* _Dataset entries_
<<<<
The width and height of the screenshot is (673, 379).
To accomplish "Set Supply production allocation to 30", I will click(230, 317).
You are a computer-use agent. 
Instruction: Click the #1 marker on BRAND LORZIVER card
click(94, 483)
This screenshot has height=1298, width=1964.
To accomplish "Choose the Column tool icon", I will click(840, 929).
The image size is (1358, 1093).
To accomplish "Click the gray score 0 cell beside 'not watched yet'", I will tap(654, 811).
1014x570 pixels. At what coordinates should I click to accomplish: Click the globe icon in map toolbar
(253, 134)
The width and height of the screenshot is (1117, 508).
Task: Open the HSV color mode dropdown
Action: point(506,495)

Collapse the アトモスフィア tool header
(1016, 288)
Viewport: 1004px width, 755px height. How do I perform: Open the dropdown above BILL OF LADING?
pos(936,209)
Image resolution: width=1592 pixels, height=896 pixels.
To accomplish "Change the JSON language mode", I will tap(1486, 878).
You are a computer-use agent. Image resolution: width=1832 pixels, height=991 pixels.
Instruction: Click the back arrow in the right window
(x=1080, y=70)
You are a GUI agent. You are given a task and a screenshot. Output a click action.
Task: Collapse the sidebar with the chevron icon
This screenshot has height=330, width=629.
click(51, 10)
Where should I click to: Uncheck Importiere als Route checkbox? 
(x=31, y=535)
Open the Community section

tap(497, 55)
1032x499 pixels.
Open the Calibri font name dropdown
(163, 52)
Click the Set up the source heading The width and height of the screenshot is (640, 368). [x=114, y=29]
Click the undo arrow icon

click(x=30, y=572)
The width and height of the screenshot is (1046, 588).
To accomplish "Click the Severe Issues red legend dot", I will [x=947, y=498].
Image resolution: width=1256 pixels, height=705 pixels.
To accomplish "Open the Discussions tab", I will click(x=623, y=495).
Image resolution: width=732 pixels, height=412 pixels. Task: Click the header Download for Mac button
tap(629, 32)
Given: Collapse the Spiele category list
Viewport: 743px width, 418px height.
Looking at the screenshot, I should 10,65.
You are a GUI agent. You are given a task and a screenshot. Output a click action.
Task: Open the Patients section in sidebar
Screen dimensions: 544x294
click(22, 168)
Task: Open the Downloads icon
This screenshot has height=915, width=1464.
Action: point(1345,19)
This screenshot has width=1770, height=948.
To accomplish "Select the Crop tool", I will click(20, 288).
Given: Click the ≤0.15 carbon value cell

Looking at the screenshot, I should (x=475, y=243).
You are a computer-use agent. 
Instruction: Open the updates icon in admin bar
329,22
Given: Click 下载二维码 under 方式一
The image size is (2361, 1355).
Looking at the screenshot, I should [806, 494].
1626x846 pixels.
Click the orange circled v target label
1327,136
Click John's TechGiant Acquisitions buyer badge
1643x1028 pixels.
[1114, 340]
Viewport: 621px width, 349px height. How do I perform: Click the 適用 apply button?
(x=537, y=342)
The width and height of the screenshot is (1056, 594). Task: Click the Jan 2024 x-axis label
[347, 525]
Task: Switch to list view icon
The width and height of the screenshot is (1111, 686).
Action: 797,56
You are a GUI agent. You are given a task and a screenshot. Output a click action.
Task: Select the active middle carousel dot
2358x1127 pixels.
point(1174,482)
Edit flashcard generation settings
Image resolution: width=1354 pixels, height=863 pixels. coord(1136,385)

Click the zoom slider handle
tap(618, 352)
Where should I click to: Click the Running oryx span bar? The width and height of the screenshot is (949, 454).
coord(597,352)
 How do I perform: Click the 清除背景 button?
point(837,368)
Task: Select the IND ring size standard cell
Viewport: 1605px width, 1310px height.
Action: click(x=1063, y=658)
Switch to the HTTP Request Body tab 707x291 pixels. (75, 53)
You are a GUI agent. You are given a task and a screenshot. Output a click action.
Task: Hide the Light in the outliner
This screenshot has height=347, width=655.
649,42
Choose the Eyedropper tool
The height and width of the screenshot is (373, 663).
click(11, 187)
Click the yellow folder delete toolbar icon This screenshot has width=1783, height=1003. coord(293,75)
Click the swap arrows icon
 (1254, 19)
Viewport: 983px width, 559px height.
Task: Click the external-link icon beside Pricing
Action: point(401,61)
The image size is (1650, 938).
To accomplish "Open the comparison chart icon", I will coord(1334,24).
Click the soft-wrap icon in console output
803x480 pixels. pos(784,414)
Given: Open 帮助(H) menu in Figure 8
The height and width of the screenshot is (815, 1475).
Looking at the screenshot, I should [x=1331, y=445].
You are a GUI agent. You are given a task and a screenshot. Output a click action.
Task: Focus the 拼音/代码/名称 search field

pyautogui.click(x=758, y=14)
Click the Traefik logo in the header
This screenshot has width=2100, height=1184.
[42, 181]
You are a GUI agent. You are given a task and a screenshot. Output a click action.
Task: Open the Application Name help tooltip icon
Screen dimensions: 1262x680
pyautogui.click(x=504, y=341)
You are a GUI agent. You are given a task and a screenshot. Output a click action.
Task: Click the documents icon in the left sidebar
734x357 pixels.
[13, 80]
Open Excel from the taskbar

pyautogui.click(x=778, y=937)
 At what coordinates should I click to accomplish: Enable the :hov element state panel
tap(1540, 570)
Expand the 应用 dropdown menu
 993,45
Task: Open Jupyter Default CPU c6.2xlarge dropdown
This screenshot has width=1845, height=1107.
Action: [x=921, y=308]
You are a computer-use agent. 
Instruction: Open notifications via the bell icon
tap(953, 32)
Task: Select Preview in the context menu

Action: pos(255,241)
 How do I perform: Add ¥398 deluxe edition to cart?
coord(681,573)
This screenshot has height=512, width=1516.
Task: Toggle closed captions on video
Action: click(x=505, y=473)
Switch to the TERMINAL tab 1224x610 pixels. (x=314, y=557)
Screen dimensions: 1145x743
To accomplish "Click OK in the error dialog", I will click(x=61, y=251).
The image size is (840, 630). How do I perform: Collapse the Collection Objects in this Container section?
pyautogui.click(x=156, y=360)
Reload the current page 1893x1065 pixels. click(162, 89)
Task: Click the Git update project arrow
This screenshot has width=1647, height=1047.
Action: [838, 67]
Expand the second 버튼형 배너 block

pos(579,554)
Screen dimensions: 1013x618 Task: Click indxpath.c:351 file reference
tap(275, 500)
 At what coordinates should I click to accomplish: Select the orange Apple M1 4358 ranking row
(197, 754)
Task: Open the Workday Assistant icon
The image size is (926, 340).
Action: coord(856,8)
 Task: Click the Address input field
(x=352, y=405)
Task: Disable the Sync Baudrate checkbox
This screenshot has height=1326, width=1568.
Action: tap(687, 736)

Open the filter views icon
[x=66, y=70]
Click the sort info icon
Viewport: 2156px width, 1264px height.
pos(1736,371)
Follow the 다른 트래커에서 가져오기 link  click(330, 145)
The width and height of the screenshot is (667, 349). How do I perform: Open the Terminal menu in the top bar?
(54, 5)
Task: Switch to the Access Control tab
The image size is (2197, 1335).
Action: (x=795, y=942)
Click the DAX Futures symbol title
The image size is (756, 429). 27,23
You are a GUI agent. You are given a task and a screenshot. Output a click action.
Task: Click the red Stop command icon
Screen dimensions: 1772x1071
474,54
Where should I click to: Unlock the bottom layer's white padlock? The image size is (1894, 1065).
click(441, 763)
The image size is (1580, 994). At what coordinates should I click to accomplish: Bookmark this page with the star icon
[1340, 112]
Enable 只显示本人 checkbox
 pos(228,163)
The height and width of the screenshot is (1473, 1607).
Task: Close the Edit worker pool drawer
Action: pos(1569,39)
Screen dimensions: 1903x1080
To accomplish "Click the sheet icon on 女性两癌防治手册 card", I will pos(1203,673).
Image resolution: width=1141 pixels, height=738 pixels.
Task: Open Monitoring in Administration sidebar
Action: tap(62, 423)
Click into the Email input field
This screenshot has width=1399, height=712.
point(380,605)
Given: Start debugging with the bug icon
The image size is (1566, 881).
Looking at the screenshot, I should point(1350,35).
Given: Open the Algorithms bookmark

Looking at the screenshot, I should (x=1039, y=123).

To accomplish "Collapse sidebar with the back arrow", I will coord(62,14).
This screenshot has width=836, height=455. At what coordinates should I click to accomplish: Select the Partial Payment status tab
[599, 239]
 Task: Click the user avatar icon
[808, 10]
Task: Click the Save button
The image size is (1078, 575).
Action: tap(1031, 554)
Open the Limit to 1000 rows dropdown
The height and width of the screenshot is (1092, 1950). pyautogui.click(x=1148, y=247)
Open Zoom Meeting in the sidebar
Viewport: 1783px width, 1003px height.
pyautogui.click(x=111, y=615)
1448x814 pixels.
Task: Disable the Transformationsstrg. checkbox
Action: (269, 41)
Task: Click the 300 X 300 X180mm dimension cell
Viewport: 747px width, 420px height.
>>>>
The required output is the entries from their opening line through the line holding "The width and height of the screenshot is (1046, 588).", repeated exactly, with both end lines kept.

* _Output for this task_
The width and height of the screenshot is (673, 379).
To accomplish "Set Supply production allocation to 30", I will click(230, 317).
You are a computer-use agent. 
Instruction: Click the #1 marker on BRAND LORZIVER card
click(94, 483)
This screenshot has height=1298, width=1964.
To accomplish "Choose the Column tool icon", I will click(840, 929).
The image size is (1358, 1093).
To accomplish "Click the gray score 0 cell beside 'not watched yet'", I will tap(654, 811).
1014x570 pixels. At what coordinates should I click to accomplish: Click the globe icon in map toolbar
(253, 134)
The width and height of the screenshot is (1117, 508).
Task: Open the HSV color mode dropdown
Action: point(506,495)

Collapse the アトモスフィア tool header
(1016, 288)
Viewport: 1004px width, 755px height. How do I perform: Open the dropdown above BILL OF LADING?
pos(936,209)
Image resolution: width=1592 pixels, height=896 pixels.
To accomplish "Change the JSON language mode", I will tap(1486, 878).
You are a computer-use agent. Image resolution: width=1832 pixels, height=991 pixels.
Instruction: Click the back arrow in the right window
(x=1080, y=70)
You are a GUI agent. You are given a task and a screenshot. Output a click action.
Task: Collapse the sidebar with the chevron icon
This screenshot has height=330, width=629.
click(51, 10)
Where should I click to: Uncheck Importiere als Route checkbox? 
(x=31, y=535)
Open the Community section

tap(497, 55)
1032x499 pixels.
Open the Calibri font name dropdown
(163, 52)
Click the Set up the source heading The width and height of the screenshot is (640, 368). [x=114, y=29]
Click the undo arrow icon

click(x=30, y=572)
The width and height of the screenshot is (1046, 588).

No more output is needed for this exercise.